If you lived in the village in 1992 did you, along with my family, help to plant the saplings that since then have matured into Gibbies Wood? Various village organisations were invited to help plant this area of Rushcliffe Country Park.
Over the years wood has been used throughout the Park in various ways , signage, sculptures, seating and sensory activities .The creative skills of the numerous volunteers who form the Friends of Rushcliffe Country Park (FoRCP) have crafted various wooden items throughout the park.
Unfortuntely 2 popular features in Gibbies Wood, the wooden lizard and the hedgehog, have recently succumbed to rather a lot of rot and invertebrate infestation. They have been removed for everyone’s safety.

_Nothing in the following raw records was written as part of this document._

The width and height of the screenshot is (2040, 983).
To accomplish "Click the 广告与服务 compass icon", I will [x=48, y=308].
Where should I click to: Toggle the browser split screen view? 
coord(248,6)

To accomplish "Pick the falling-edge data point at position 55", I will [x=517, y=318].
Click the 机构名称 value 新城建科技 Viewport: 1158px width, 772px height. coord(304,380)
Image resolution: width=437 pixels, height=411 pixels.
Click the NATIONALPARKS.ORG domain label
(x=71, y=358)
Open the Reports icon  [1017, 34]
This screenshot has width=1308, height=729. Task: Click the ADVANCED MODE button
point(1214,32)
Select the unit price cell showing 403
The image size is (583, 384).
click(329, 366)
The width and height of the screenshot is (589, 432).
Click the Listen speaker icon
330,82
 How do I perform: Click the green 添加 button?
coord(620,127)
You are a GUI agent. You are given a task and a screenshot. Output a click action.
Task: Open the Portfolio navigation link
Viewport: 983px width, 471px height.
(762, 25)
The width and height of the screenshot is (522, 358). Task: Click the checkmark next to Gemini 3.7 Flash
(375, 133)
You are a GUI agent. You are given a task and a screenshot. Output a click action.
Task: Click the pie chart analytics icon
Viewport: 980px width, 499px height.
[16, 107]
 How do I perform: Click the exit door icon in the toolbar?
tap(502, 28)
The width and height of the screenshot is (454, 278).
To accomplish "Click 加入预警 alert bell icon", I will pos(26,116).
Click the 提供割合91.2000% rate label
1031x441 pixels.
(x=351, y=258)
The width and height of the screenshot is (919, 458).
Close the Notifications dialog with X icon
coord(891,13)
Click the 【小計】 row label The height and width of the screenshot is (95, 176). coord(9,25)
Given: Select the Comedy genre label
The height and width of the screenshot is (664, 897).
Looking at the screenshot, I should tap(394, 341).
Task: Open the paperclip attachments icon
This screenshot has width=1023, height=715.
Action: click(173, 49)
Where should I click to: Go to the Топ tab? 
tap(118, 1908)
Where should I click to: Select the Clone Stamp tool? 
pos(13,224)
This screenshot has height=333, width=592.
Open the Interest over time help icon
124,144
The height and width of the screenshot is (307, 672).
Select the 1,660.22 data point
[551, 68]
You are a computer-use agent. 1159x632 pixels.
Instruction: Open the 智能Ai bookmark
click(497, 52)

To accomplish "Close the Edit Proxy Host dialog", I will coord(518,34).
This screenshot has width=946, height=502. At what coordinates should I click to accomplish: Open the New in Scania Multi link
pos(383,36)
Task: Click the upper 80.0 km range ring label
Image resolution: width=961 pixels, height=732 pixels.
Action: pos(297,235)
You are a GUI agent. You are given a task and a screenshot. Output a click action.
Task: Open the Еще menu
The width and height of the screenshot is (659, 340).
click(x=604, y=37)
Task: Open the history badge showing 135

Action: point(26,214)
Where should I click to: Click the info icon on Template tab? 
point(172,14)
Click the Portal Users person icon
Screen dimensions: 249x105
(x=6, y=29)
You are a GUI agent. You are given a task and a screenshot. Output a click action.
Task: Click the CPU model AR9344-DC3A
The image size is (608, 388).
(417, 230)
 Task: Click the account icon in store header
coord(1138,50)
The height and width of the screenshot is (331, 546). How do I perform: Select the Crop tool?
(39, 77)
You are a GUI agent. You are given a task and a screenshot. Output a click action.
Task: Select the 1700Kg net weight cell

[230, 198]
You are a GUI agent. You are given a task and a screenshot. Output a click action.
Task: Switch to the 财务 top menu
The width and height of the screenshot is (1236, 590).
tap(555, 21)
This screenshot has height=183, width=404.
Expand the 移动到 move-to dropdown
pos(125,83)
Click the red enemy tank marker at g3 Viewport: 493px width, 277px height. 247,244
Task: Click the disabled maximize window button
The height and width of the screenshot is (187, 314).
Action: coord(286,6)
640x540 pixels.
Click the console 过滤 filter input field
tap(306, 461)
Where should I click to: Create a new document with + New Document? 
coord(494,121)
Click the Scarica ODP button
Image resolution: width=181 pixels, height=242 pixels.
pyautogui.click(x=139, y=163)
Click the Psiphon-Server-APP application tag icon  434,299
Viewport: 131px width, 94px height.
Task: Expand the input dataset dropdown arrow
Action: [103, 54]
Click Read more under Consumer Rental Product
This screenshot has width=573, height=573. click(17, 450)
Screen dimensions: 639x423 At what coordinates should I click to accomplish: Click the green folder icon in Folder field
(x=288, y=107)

It turns out the hedgehog was an ideal habitat for the Lesser Stag Beetle and loads of adults and larvae were discovered living in it.
All the material has been relocated to a safe area, suitable for its inhabitants to continue their insect lives.
A habitat for the beetles and their larvae has also been created and everyone moved in – hopefully without too much disturbance.
The volunteers will endeavour to install new constructions in Gibbies Wood later in the year.
Across the other side of the Park a new sign has been erected at the entrance to the Country Park. Based on the brown tourist sign for Country Parks, it is a stylised depiction of parents and child. This once again has been crafted in wood.
This particular sign is the work of Roger Byrne, a volunteer at the park for the last 10 years. He, like all the other volunteers, is passionate about the area. I for one thank them for providing me with such an attractive natural place to visit literally on my doorstep.